Task statement —
Copy the material below word for word, from the line with "Task: Open the Encoding menu in Notepad++" to the line with "point(888,400)", and nothing else.

Supplied data —
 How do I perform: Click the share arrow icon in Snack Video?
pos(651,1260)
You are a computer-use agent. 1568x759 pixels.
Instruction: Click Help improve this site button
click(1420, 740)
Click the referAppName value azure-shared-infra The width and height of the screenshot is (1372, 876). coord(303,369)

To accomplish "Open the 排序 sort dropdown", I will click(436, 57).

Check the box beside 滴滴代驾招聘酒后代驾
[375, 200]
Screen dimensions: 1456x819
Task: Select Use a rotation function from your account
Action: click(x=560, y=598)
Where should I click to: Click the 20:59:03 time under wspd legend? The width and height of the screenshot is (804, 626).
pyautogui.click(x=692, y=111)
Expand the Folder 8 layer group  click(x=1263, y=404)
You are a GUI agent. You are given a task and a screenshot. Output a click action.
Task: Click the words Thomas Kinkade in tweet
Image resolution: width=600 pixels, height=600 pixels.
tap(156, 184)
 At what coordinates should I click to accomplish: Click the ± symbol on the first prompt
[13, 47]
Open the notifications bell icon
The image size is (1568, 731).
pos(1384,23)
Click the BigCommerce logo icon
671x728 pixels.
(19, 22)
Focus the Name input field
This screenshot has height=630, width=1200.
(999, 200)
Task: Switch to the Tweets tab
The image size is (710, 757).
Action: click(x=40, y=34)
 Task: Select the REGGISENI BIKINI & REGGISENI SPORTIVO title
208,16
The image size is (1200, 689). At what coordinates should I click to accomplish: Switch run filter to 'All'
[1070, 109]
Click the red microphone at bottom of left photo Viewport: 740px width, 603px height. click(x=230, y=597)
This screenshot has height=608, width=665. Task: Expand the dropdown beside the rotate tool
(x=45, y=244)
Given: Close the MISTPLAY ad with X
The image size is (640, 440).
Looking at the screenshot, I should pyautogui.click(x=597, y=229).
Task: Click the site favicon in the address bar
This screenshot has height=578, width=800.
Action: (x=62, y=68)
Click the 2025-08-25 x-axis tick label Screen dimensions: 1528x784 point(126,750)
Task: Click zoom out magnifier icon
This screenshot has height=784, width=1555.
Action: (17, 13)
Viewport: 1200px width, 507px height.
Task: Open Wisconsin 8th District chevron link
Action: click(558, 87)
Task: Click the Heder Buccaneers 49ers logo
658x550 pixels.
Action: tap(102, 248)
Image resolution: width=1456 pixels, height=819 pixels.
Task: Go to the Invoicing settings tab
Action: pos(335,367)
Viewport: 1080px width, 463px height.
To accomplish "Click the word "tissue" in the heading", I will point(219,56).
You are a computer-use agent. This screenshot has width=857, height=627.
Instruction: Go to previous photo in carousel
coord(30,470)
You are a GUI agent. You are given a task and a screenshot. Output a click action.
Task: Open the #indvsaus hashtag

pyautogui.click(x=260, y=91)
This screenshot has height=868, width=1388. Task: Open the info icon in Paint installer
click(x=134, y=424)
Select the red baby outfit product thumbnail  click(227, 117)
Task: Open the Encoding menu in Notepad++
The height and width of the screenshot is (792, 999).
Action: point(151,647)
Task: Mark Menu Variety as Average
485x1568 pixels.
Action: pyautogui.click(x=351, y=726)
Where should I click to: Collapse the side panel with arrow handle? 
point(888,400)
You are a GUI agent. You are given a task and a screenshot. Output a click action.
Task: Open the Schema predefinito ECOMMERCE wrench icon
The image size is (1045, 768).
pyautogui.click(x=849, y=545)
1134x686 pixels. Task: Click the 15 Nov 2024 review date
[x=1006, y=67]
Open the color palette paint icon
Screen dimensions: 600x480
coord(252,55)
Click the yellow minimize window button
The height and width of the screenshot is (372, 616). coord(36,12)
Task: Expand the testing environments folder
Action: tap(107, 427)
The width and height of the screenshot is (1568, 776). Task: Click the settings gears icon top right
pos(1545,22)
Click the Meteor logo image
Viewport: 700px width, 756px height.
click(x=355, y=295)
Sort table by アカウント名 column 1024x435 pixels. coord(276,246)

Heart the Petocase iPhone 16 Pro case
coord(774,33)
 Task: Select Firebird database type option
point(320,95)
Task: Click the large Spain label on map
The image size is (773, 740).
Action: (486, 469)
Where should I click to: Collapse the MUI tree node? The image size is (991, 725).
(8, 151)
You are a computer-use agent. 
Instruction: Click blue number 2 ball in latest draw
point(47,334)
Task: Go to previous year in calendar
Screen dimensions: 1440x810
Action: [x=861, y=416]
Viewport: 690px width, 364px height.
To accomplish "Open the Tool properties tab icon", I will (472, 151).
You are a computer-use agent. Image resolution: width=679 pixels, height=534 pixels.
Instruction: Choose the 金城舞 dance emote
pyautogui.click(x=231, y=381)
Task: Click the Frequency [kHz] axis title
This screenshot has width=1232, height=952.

Task response —
Task: Open the Encoding menu in Notepad++
The height and width of the screenshot is (792, 999).
Action: point(151,647)
Task: Mark Menu Variety as Average
485x1568 pixels.
Action: pyautogui.click(x=351, y=726)
Where should I click to: Collapse the side panel with arrow handle? 
point(888,400)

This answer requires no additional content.